Ljubicic arrived in the Spanish capital in a great spirit, winning Metz and Vienna in the previous two weeks and conquering 16 matches in a row before the Nadal clash! The Croat built two sets to love lead, took nine points more than the youngster and created 13 break chances. Still, that was not enough to cross the finish line first and claim his career-best title after falling short in the deciding tie break for a heartbreaking loss. Nadal played well during the entire week despite knee tendonitis, beating Victor Hanescu, Tommy Robredo, Radek Stepanek and Robby Ginepri in straight sets to reach the final. He had to survive over 80 winners from Ljubicic to emerge as a winner, passing all the challenges to lift the trophy in front of the partisan crowd. The Croat had 56 service winners and landed over 40 from his forehand, backhand and volley to keep the points on his racquet and dominate sets one and two.

Rafael Nadal needed almost four hours to prevail over Ivan Ljubicic in Madrod 2005.

On the other hand, Ivan had to make many unforced errors against such a strong rival from the baseline, and that was Nadal’s chance to get back on the scoreboard and stay in touch until the closing stages. Rafa tamed his shots nicely and fended off eight out of 13 break chances in eight different service games to limit the damage and stay competitive. Ivan played against nine break opportunities, and Rafa grabbed four breaks, enough to win sets three and four and get himself in a position to play with momentum on his side in the decider. Had Ivan found a way to win this clash, it would have been entirely deserved, as he succeeded in his intentions to overpower Rafa in the shortest points and stay in touch with him in the mid-range and longer rallies. Still, he could not create a more significant lead in the exchanges up to four strokes (91-80), having to settle with the runner-up spot despite a fantastic effort. The home favorite fired a forehand winner to break Ivan in the first game and held at 15 for a 2-0 lead.

Ljubicic broke back in game four after a return winner and did the same at 4-3 after Nadal’s poor forehand to forge the advantage and close the opener with four winners at 5-3 after 30 minutes.
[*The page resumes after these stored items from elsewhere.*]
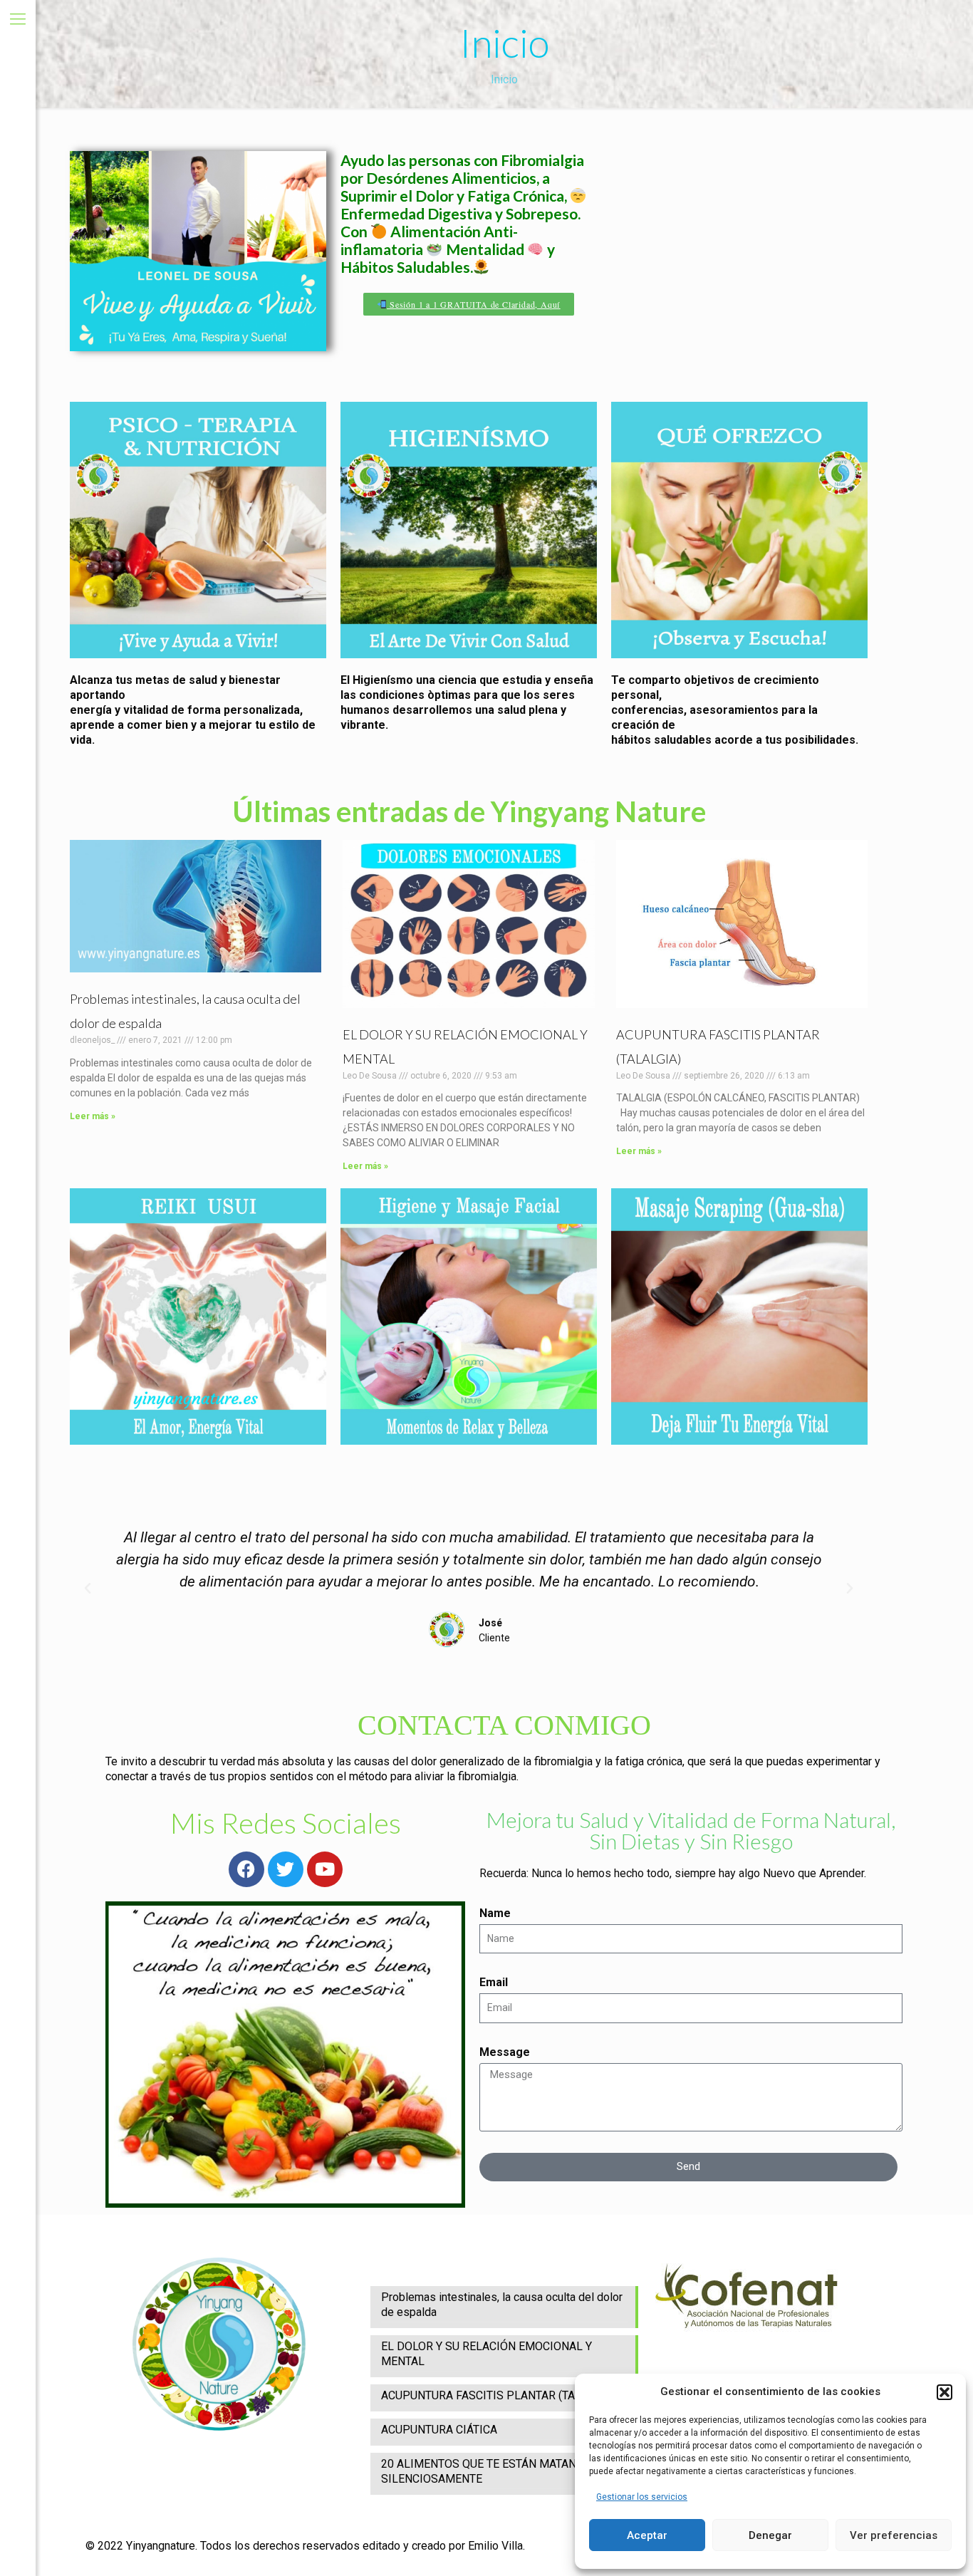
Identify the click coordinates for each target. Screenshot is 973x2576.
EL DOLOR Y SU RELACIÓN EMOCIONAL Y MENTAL (486, 2353)
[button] (944, 2392)
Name (495, 1913)
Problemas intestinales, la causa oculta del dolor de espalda (502, 2304)
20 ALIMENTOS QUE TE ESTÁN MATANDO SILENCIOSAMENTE (486, 2471)
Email (493, 1982)
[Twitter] (285, 1869)
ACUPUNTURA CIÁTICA (439, 2429)
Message (504, 2052)
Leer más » (92, 1116)
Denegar (770, 2535)
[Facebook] (246, 1869)
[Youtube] (325, 1869)
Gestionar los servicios (641, 2497)
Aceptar (647, 2535)
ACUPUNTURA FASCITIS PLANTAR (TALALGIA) (498, 2395)
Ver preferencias (893, 2535)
Rafa saved break chances to bring the second set’s first game home but could not do the same two games later after a loose forehand. Ivan cemented the break with a volley winner and moved 5-2 up with another return game following Nadal’s forehand error. Facing two break points in the eighth game, Ivan blasted four winners in a row to bring the game and the set home, moving closer to the finish line in under 70 minutes! From 30-0 down in the third set’s third game, Rafa grabbed four straight points for a critical hold that gave him a massive boost, as he broke Ivan in the next one for only his second lead. The Spaniard fended off three break points in game five to maintain the advantage and forced the Croat’s error at 5-3 to take the set and stay in contention after exactly two hours of play.

Ivan lost the edge, and Rafa broke him in the fourth set’s third game with a forehand winner to boost his confidence even higher. A few minutes later, the home star delivered another good hold with a forehand down the line winner for a 3-1 lead. Rafa needed more of those in the sixth game when he saved a break chance, hitting a service winner to create a 4-2 gap and holding at love with another in game eight to remain in front. Serving for the set at 5-4, Rafa held at 30 to send this exciting match into a decider in front of the partisan Spanish crowd that erupted in joy when Ivan sent a backhand long in the fourth set’s final point.

A fantastic volley winner gave Ljubicic two break points in the final set’s second game, and he grabbed a break after Nadal’s terrible backhand. The Spaniard broke back immediately after Ivan’s double fault and brought the eighth game home after two deuces to remain on the positive side. Four good holds sent them into a tie break, and Nadal opened a 3-0 lead with a beautiful forehand crosscourt winner. Two crucial points on serve moved the youngster 5-2 up, and he grabbed another mini-break after Ljubicic’s tired forehand for three match points. A teenager converted the first following another netted forehand from the Croat to fall to the ground in disbelief, starting a massive celebration of what has been one of his most memorable triumphs on the Tour ever.